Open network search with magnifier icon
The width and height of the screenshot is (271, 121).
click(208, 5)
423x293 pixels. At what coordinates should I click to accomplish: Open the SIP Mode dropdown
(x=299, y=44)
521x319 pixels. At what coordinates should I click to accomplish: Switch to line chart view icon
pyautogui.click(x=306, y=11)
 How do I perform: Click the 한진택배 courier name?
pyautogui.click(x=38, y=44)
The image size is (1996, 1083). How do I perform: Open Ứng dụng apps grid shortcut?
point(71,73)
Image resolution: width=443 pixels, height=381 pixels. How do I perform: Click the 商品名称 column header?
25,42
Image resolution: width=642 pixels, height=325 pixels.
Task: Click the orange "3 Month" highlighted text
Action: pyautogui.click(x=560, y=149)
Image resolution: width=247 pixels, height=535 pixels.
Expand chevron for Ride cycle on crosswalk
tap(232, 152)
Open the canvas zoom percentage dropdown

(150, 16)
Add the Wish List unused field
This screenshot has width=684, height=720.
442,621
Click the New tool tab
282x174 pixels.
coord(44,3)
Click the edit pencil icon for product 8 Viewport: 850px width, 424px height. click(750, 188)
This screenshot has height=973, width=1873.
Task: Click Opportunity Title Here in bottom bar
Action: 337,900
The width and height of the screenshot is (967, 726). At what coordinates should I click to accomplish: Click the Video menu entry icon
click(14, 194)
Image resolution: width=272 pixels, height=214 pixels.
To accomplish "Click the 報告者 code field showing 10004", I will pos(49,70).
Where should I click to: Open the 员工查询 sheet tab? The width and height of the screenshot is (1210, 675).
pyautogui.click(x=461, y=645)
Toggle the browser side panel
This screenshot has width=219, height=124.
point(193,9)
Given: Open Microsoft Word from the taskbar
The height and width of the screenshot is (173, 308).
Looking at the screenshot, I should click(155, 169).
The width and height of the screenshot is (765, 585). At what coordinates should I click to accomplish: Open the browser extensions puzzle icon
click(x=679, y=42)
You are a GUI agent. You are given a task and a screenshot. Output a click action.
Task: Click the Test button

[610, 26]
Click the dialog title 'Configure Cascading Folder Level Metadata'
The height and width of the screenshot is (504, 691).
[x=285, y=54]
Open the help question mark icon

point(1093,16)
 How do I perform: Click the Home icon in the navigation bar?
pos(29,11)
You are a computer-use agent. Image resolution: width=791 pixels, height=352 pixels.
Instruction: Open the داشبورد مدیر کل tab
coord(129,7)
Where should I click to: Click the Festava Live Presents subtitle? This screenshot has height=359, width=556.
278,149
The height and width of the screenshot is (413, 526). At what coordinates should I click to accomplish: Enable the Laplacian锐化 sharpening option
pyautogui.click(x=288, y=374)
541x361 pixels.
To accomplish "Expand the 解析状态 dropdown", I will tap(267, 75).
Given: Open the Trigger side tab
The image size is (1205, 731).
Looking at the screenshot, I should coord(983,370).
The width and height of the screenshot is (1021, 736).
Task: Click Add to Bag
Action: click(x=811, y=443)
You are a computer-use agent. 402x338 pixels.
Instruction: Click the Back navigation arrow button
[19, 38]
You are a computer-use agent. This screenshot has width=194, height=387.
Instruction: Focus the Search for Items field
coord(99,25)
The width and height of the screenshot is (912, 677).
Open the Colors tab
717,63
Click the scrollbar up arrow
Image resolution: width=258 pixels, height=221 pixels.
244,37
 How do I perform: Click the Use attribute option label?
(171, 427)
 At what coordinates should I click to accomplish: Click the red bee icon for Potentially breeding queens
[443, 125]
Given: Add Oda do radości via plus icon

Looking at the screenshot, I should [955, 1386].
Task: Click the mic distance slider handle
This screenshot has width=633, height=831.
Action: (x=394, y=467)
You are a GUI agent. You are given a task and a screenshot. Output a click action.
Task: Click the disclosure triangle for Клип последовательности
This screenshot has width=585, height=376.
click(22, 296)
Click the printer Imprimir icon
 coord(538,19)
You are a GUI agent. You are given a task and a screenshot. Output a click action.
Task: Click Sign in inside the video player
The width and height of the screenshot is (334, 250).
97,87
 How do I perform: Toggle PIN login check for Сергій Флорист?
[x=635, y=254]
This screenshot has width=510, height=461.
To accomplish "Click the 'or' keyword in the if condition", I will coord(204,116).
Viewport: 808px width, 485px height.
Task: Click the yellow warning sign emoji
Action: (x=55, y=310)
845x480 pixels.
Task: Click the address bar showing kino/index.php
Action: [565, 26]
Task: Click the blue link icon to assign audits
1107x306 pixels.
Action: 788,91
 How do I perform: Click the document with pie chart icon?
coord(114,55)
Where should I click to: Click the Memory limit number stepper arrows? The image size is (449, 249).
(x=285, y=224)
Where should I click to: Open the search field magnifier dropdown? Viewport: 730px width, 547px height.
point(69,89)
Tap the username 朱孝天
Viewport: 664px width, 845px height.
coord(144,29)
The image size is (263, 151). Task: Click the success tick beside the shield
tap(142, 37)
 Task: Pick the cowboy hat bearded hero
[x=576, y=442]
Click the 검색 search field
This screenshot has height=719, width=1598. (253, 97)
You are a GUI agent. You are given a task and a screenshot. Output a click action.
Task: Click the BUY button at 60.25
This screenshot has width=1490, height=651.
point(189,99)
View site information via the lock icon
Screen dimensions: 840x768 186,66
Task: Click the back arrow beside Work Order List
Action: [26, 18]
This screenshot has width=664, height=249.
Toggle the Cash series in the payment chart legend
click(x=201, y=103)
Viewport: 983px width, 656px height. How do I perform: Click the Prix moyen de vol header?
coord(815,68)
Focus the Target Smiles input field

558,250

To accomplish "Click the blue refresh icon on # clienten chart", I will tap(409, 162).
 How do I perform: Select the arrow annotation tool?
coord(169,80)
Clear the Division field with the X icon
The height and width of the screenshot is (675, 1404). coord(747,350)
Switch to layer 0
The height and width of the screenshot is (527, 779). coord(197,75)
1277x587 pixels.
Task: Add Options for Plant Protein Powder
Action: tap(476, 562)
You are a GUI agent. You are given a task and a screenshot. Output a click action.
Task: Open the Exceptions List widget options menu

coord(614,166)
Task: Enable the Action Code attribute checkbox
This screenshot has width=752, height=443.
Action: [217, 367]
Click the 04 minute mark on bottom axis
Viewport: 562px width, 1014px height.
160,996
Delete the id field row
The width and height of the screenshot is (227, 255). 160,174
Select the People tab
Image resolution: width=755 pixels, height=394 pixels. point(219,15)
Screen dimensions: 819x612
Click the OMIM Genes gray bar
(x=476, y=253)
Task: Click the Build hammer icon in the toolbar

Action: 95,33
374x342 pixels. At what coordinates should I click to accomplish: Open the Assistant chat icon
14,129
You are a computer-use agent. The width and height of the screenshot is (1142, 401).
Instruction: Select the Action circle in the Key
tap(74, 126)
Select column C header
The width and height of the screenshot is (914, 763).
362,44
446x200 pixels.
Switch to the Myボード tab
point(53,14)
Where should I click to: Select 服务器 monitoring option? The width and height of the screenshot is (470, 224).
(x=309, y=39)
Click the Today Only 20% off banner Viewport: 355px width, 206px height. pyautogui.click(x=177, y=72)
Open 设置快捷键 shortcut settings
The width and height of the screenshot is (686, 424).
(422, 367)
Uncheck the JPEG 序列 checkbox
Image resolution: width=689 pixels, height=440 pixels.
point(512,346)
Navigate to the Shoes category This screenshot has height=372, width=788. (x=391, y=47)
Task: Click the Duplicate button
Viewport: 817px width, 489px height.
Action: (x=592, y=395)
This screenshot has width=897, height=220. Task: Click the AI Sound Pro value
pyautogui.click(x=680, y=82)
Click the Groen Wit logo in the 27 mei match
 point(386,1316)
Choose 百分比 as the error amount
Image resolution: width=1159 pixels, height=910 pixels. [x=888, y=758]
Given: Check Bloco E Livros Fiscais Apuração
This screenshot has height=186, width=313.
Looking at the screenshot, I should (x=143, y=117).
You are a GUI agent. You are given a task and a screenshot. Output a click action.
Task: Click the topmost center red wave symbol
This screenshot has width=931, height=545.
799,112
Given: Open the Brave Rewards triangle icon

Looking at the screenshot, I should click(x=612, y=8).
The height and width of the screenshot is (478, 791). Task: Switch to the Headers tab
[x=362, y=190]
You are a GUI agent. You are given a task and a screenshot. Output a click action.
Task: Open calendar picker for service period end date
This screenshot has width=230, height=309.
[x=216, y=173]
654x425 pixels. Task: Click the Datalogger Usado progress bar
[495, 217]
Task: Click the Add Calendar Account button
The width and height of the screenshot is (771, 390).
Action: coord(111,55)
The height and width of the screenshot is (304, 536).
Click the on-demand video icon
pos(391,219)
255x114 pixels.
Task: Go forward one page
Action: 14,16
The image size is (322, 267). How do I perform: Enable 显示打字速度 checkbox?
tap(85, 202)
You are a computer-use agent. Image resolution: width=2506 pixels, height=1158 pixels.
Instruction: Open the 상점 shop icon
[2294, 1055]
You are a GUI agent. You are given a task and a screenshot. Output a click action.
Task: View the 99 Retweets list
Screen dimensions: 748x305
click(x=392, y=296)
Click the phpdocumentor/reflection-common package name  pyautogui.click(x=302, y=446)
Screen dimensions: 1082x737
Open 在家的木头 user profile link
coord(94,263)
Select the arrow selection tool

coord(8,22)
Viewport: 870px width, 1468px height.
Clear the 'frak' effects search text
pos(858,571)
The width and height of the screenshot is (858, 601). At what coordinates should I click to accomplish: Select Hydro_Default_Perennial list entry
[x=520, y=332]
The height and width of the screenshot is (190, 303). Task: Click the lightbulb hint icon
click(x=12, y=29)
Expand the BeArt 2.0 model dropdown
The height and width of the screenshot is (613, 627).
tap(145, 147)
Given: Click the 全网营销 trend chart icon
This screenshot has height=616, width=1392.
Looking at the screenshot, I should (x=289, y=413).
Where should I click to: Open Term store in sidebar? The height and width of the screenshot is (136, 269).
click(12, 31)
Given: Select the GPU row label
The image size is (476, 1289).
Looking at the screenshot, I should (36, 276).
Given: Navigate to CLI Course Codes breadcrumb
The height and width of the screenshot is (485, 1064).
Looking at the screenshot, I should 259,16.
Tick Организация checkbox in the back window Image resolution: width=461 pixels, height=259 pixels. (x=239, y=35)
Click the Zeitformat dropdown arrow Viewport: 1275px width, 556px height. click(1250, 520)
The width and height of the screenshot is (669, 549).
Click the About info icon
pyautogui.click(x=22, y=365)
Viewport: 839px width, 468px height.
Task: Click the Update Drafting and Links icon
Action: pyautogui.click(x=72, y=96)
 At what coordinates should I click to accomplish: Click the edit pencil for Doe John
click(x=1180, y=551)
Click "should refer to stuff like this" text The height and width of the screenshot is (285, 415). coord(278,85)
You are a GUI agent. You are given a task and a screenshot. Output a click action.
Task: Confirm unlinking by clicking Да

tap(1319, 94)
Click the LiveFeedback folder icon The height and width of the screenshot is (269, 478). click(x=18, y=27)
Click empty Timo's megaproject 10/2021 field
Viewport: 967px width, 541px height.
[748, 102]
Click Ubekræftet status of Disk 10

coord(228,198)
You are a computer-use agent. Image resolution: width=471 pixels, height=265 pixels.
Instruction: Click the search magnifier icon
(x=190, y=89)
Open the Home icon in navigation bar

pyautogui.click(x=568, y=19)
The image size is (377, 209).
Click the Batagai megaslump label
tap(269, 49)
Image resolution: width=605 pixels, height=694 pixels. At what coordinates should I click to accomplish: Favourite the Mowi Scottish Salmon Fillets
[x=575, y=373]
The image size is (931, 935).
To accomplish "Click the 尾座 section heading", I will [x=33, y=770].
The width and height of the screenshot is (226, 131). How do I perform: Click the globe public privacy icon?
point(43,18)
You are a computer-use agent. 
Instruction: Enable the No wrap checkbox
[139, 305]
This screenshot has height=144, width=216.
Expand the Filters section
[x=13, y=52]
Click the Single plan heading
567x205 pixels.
══════════
Looking back over the data above, restate word for word the lines that begin at the line with "This screenshot has width=684, height=720." and end at the line with "Image resolution: width=272", inclusive.

This screenshot has width=684, height=720.
442,621
Click the New tool tab
282x174 pixels.
coord(44,3)
Click the edit pencil icon for product 8 Viewport: 850px width, 424px height. click(750, 188)
This screenshot has height=973, width=1873.
Task: Click Opportunity Title Here in bottom bar
Action: 337,900
The width and height of the screenshot is (967, 726). At what coordinates should I click to accomplish: Click the Video menu entry icon
click(14, 194)
Image resolution: width=272 pixels, height=214 pixels.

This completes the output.